É o passado que assombra a dependência de empregada do filme. Mas que homem comum tem o poder de atirar uma pedra em direção ao ontem?
Do primeiro roteiro de “Reversível” até agora, foram cinco tratamentos. Estes sim, um puro exercício de reescrita. Melhorando diálogos, afinando o ritmo, evoluindo a narrativa, adequando o projeto ao orçamento. Depois de muita reescrita, cheguei na etapa que chamo de lapidação. Pressupõe que já tenho uma gema preciosa nas mãos, mas agora preciso cuidar com minúcia de suas arestas.

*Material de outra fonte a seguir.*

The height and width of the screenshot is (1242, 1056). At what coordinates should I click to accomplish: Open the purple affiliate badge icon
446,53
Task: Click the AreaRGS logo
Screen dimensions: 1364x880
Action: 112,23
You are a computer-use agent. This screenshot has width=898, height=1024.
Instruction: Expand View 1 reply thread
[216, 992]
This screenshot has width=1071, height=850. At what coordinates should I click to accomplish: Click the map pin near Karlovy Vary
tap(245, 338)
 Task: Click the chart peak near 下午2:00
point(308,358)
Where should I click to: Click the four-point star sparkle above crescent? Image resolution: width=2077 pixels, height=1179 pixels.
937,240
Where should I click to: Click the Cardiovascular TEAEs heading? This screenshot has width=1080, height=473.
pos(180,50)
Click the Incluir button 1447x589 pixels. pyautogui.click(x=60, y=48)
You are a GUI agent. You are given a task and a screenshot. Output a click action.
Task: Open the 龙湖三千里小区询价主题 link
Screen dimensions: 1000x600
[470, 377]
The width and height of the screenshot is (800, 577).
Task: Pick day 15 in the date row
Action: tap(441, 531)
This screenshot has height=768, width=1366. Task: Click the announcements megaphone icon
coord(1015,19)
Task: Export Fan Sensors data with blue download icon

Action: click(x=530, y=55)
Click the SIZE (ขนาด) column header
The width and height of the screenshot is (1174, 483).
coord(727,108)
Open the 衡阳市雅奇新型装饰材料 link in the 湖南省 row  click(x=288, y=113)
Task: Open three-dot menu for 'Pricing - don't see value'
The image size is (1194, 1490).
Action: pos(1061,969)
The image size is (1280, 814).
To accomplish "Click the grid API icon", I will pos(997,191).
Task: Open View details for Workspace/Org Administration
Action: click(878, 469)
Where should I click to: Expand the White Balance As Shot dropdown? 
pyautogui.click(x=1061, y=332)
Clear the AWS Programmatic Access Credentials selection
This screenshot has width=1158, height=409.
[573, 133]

Às vezes estou no meio do banho, e uma frase melhor me surge. Corro para escrever. Já me peguei falando sozinho na hora de dormir, emulando diálogos. Um dia desses estava diante do espelho, sem nem pensar, fingindo que eu era um dos personagens em seu monólogo. A coisa toda tem jeito e cheiro e gosto de loucura, eu sei. E é justamente essa a melhor parte.
Até o dia da gravação (e depois, e além), estarei lapidando esse roteiro, ronomeando como “roteiro final final final (ad aeternum)”. Desconfio que nunca estará pronto, ainda que eu rode e edite e lance o filme. Tenho essa certeza absurda de que não sei quantas vezes vou escrever “Reversível”.